**Exercise description**
Copy out every line in the data below that contains the string "Open", treating uppercase and lowercase as different.

__________________________________________________

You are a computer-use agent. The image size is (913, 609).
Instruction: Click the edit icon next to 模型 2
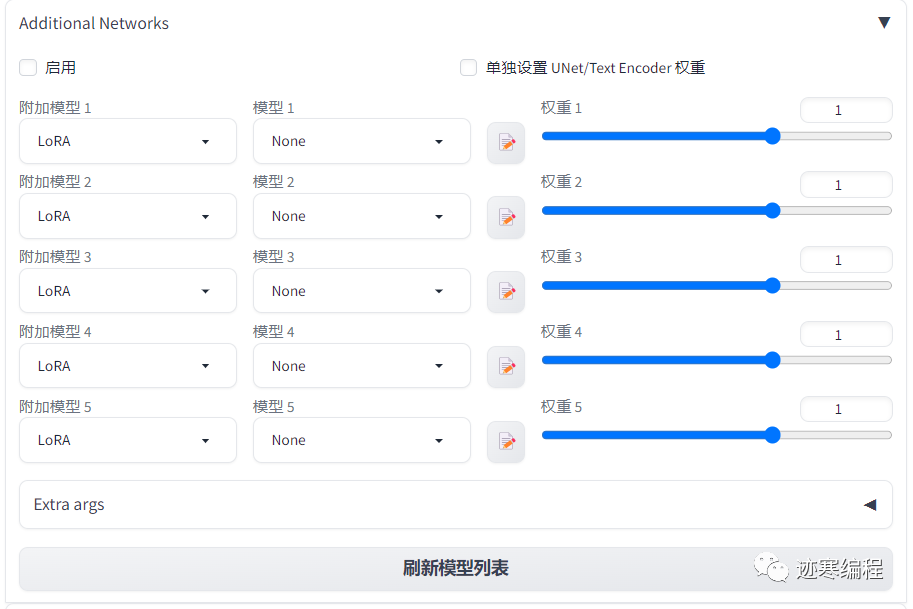pos(505,216)
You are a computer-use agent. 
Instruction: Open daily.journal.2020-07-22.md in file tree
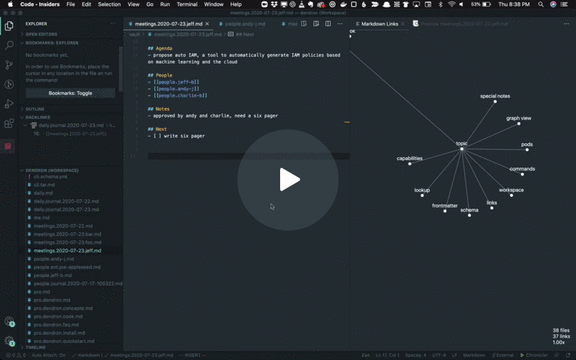pyautogui.click(x=66, y=201)
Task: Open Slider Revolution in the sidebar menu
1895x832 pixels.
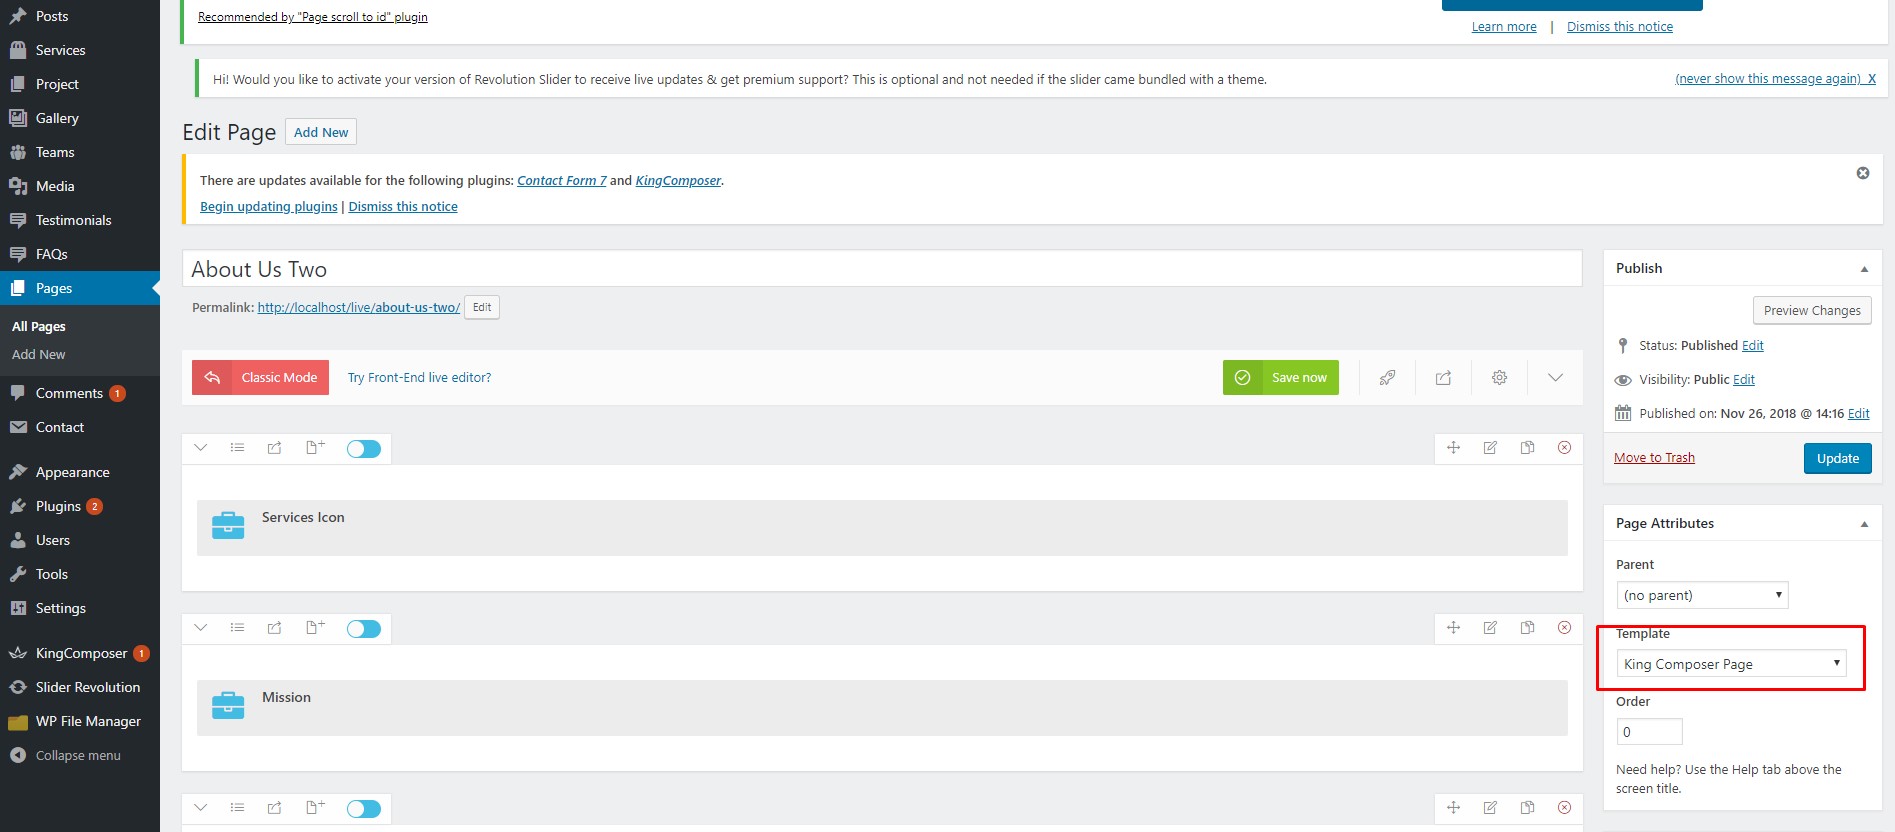Action: (x=87, y=687)
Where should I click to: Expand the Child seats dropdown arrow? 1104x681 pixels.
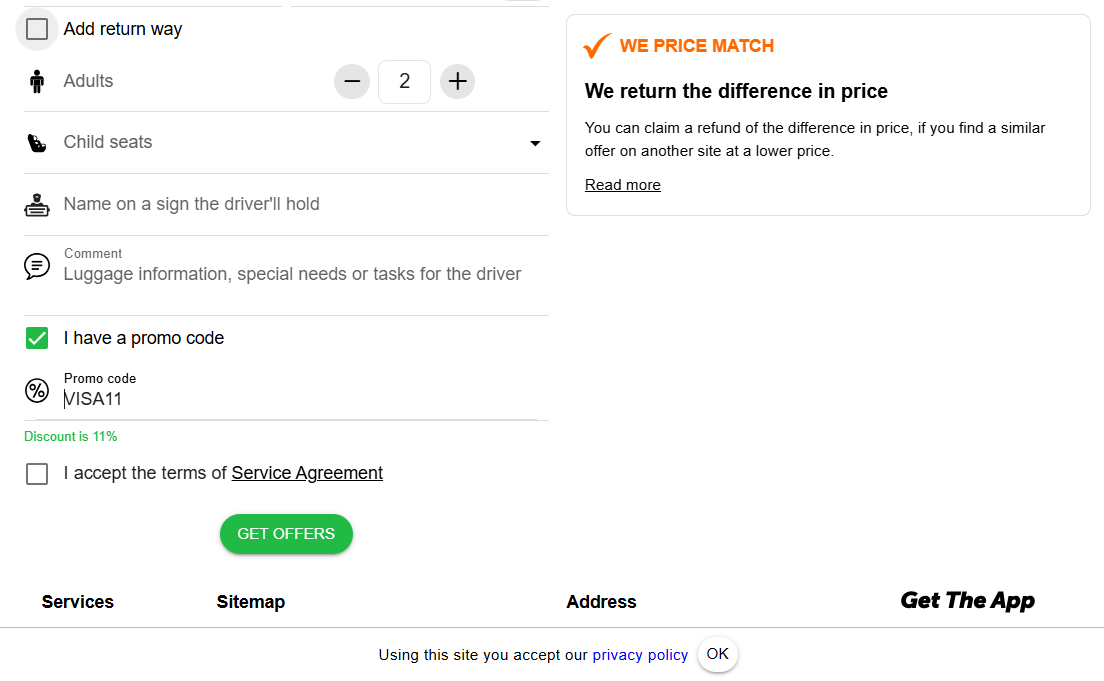[x=535, y=143]
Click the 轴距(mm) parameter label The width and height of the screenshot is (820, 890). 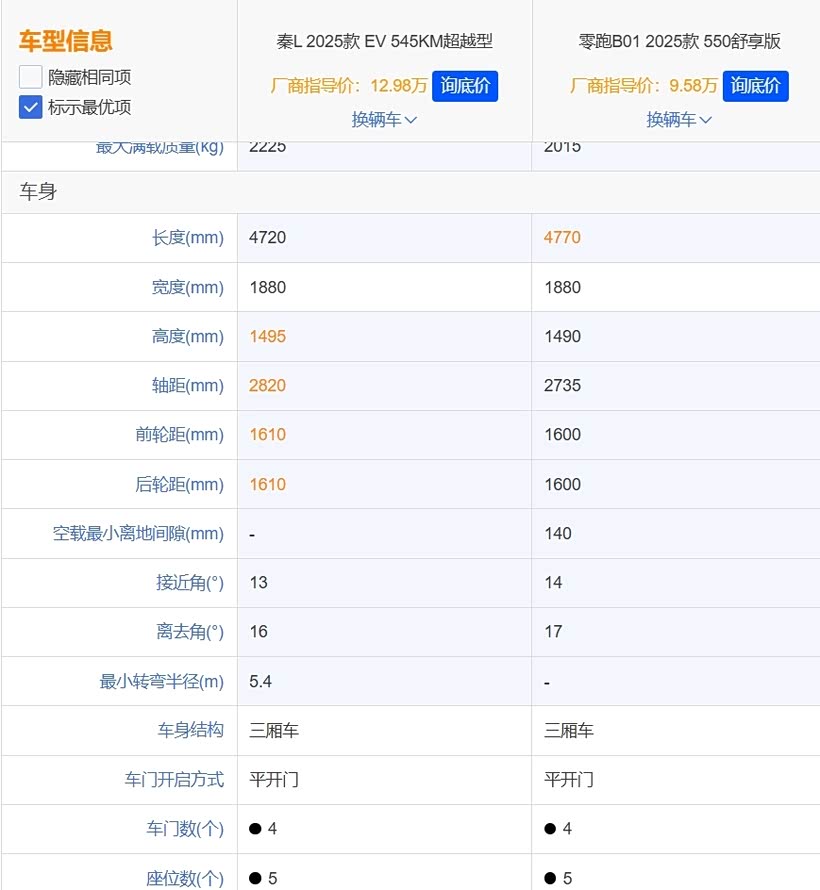point(187,386)
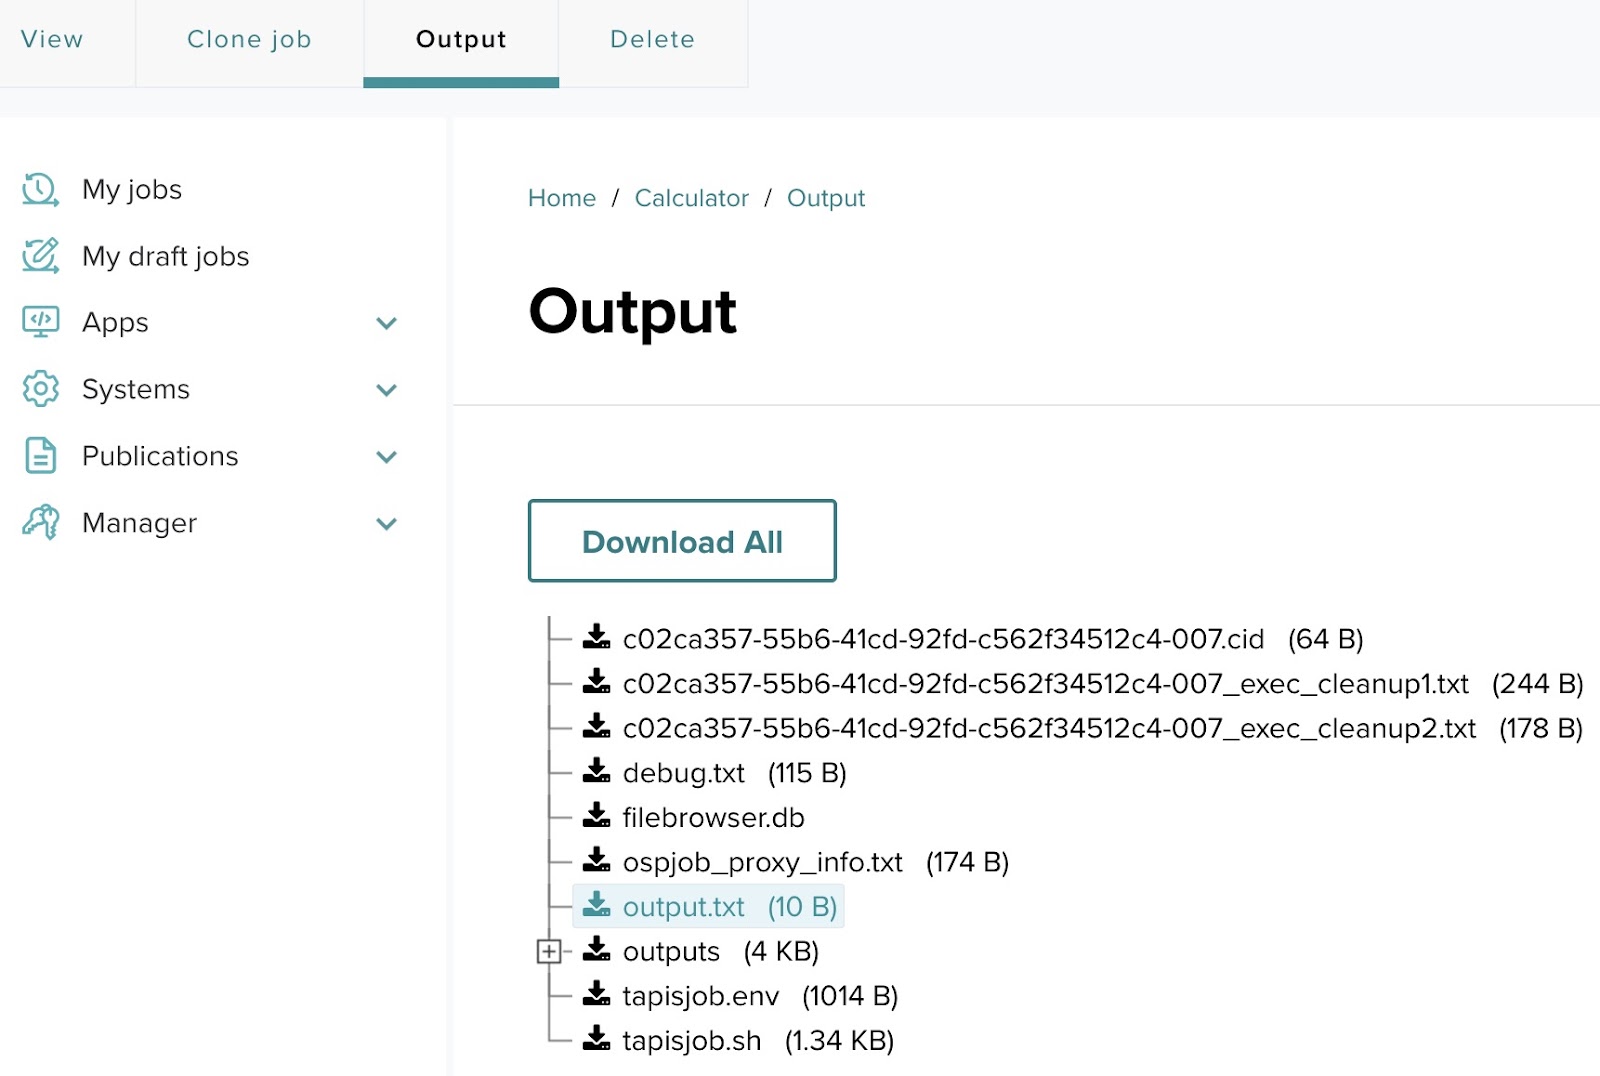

__________________________________________________

**Reply to the task**
Instruction: Open daily.journal.2020-07-22.md in file tree
Task: Open Slider Revolution in the sidebar menu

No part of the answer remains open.